Ideally, a spreadsheet is formatted with a row of variable names at the top, followed by rows of data going down. This makes easy for data to be used in any data analysis software (interoperability is a good thing) but makes it impossible to document a spreadsheet within the file itself. For this reason, it’s useful to create a data dictionary to describe the spreadsheet so that others can interpret the data. A data dictionary describes the variables in a spreadsheet, aiding in data interpretation. It should include:

Variable name
Variable description
Variable units
Relationships to other variables
Coding values and their meanings
Data issues
Additional relevant information

You can download a blank example dictionary. Note: that this can be formatted in a spreadsheet for multiple variables or formatted for multiple variables in the text file.

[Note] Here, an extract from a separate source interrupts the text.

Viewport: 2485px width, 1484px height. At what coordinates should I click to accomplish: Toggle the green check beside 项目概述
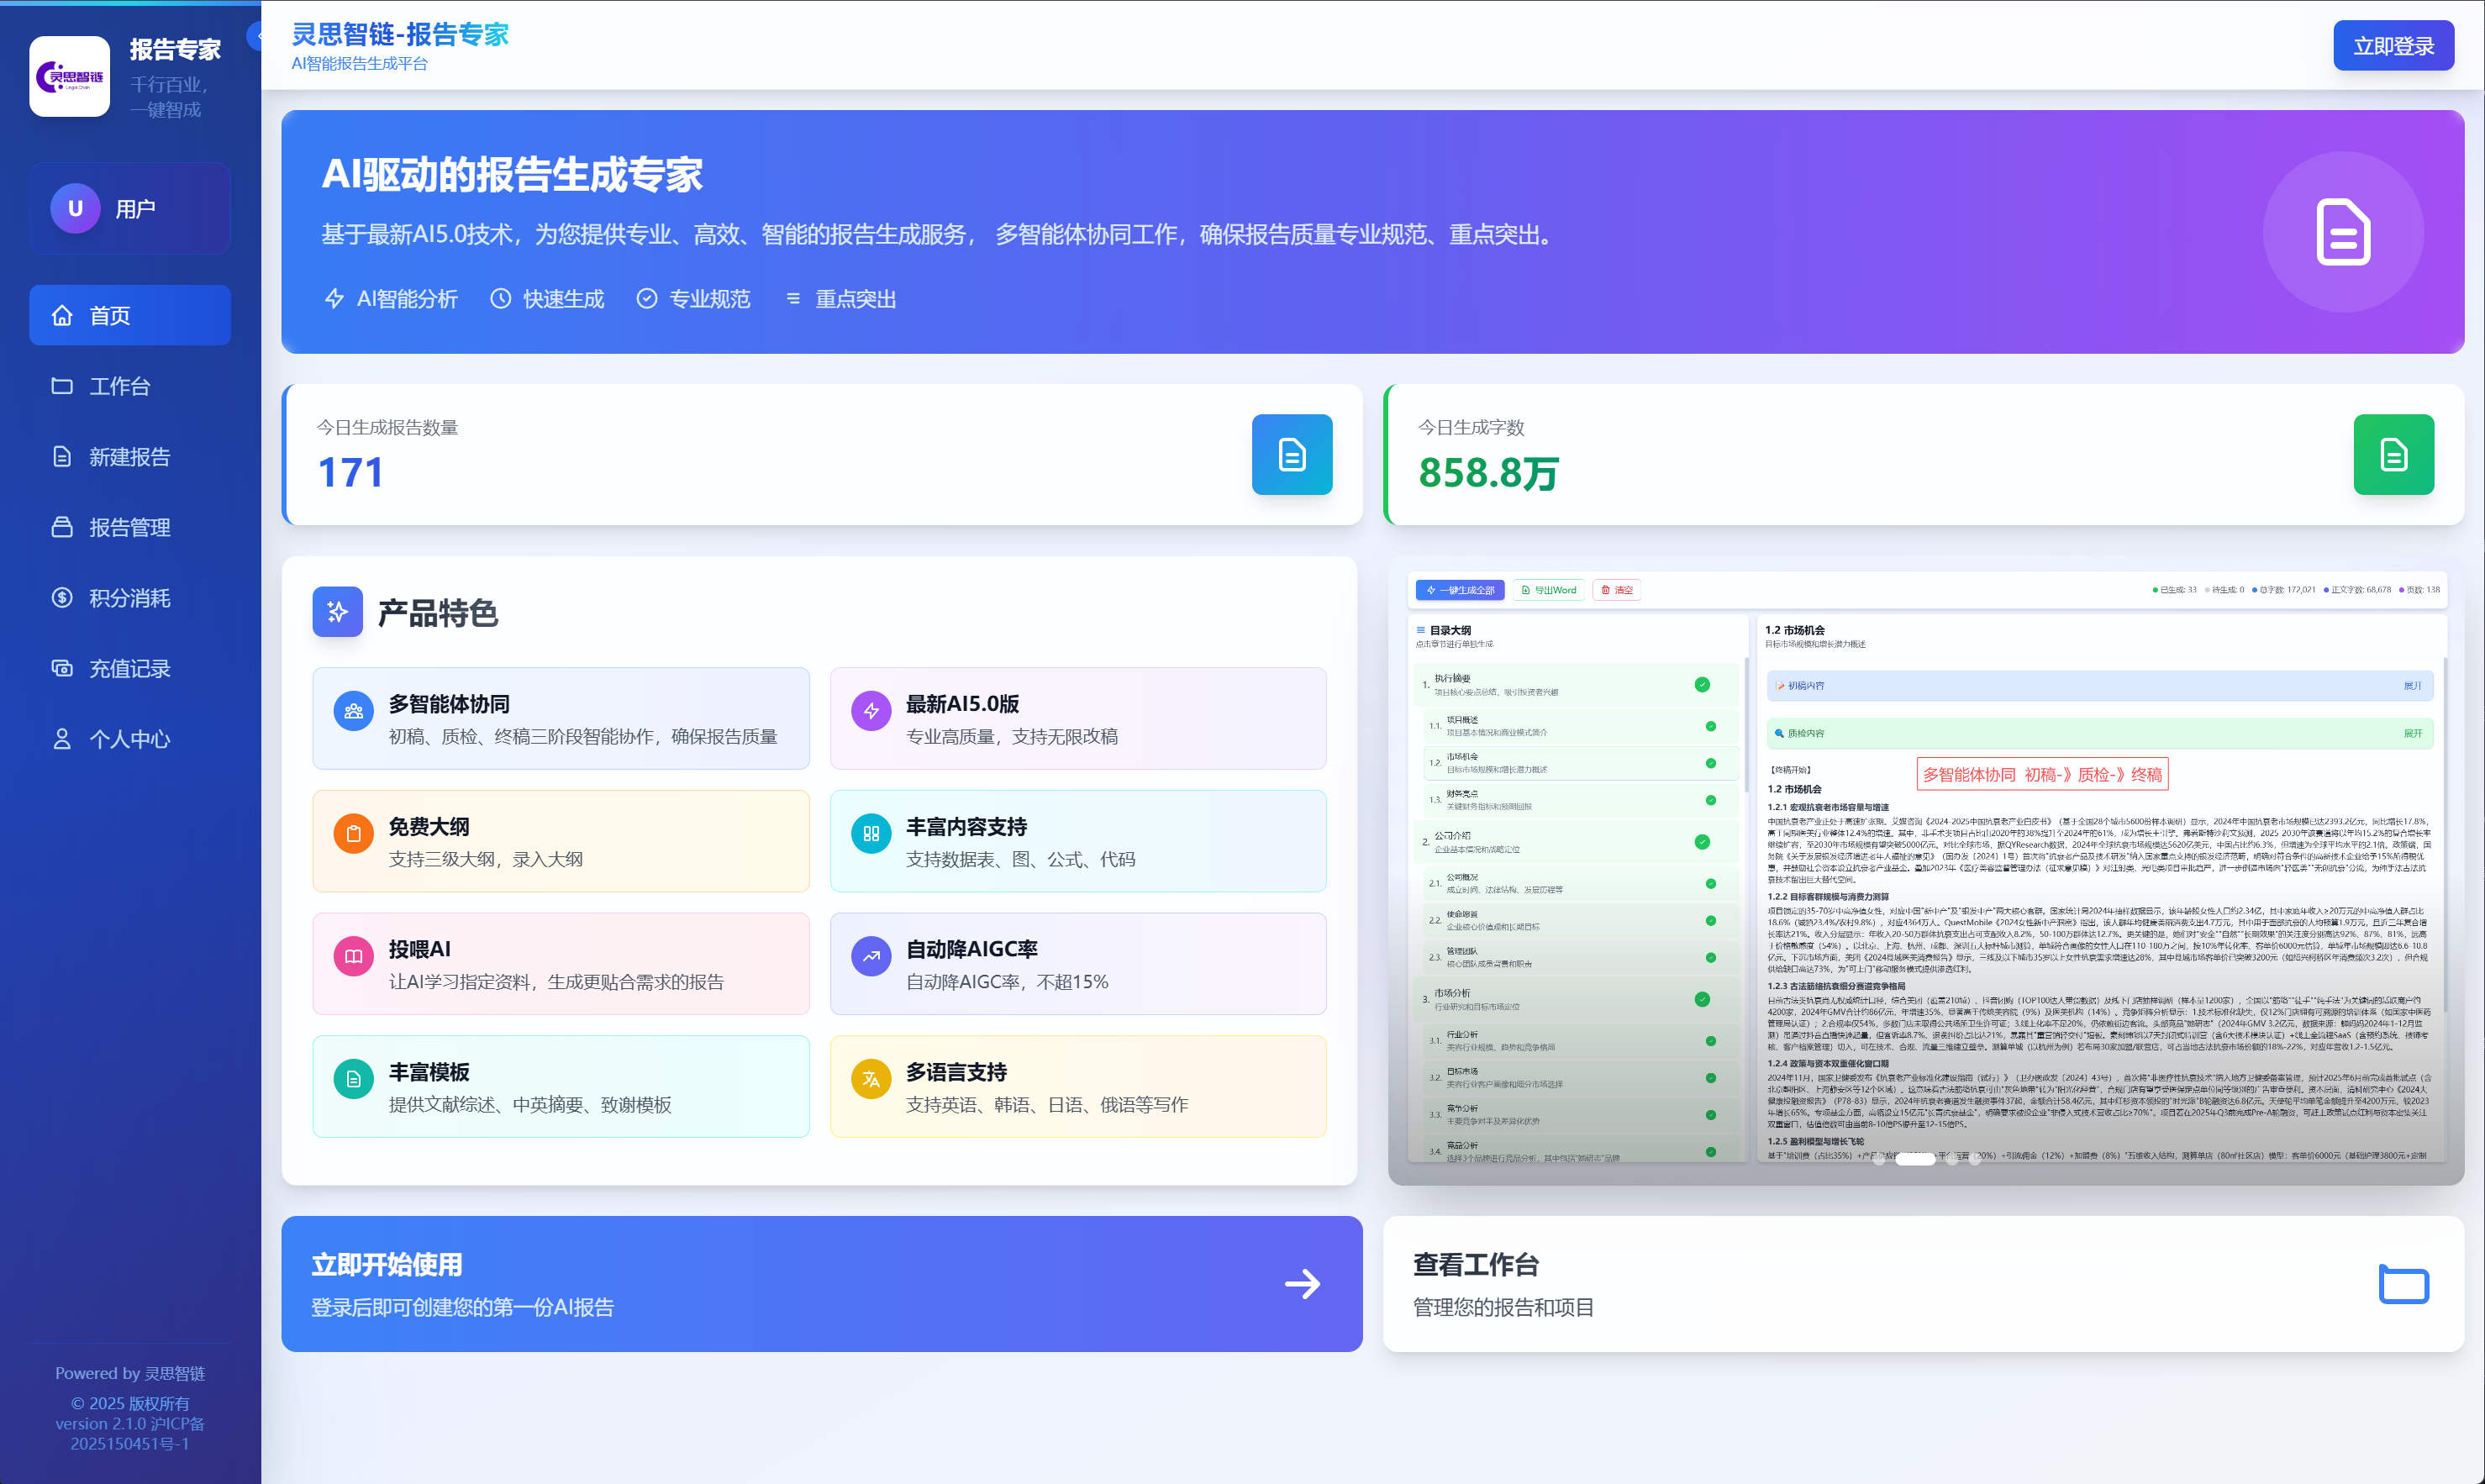[1711, 726]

The following callout is an example of a data dictionary.

Callout

Question	Example
Variable name	site
Variable description	Two-letter abbreviation describing the name of the overall site where the sample was collected.
Variable units	N/A
Relationship to other variables	Partner to variable “sampleNum”, which together define the sample ID (site name + sample number at that site). Related to variables “latitude” and “longitude”, which record exact coordinate location and are more specific than the larger site code.
Variable coding values and meanings	Coding values and meanings: BL = Badlands NP; DV = Death Valley NP; GT = Grand Teton NP; JT = Joshua Tree NP; ZN = Zion NP
Known issues with the data	Some Badlands samples were collected outsideof the park boundaries; see latitude and longitude variables for specific locations.
Anything else to know about the data?	Older data (pre-2013) used one-letter abbreviations for site code but this was updated for clarity and ease of identification.

Challenge

Let’s assume that we have a csv where the first row is all the variable names and each row after is a data point. In keeping with our previous challenge, the first three variables are t, L, and U which correspond to time, length, and speed. How would you write a data dictionary for these three variables?

Show me the solution

Question	t	L	U
Variable name	time	Length	Velocity
Variable description	timestep	length of the AUV	Velocity of the AUV
Variable units	second	meter	meter per second
Relationship to other variables	N/A	Partner variable to time	Partner variable to time
Variable coding values and meanings	N/A	N/A	N/A
Known issues with the data	N/A	Some lengths had to be estimated from figures	N/A
Anything else to know about the data?	N/A	N/A	N/A

Key Points

Data-level README can help a researcher quickly understand which data is which and where that data is stored in your dataset.
Data-level README is a quick description of how your dataset is structured.
Data dictionaries are a decoding of the variables used in a single file of your dataset.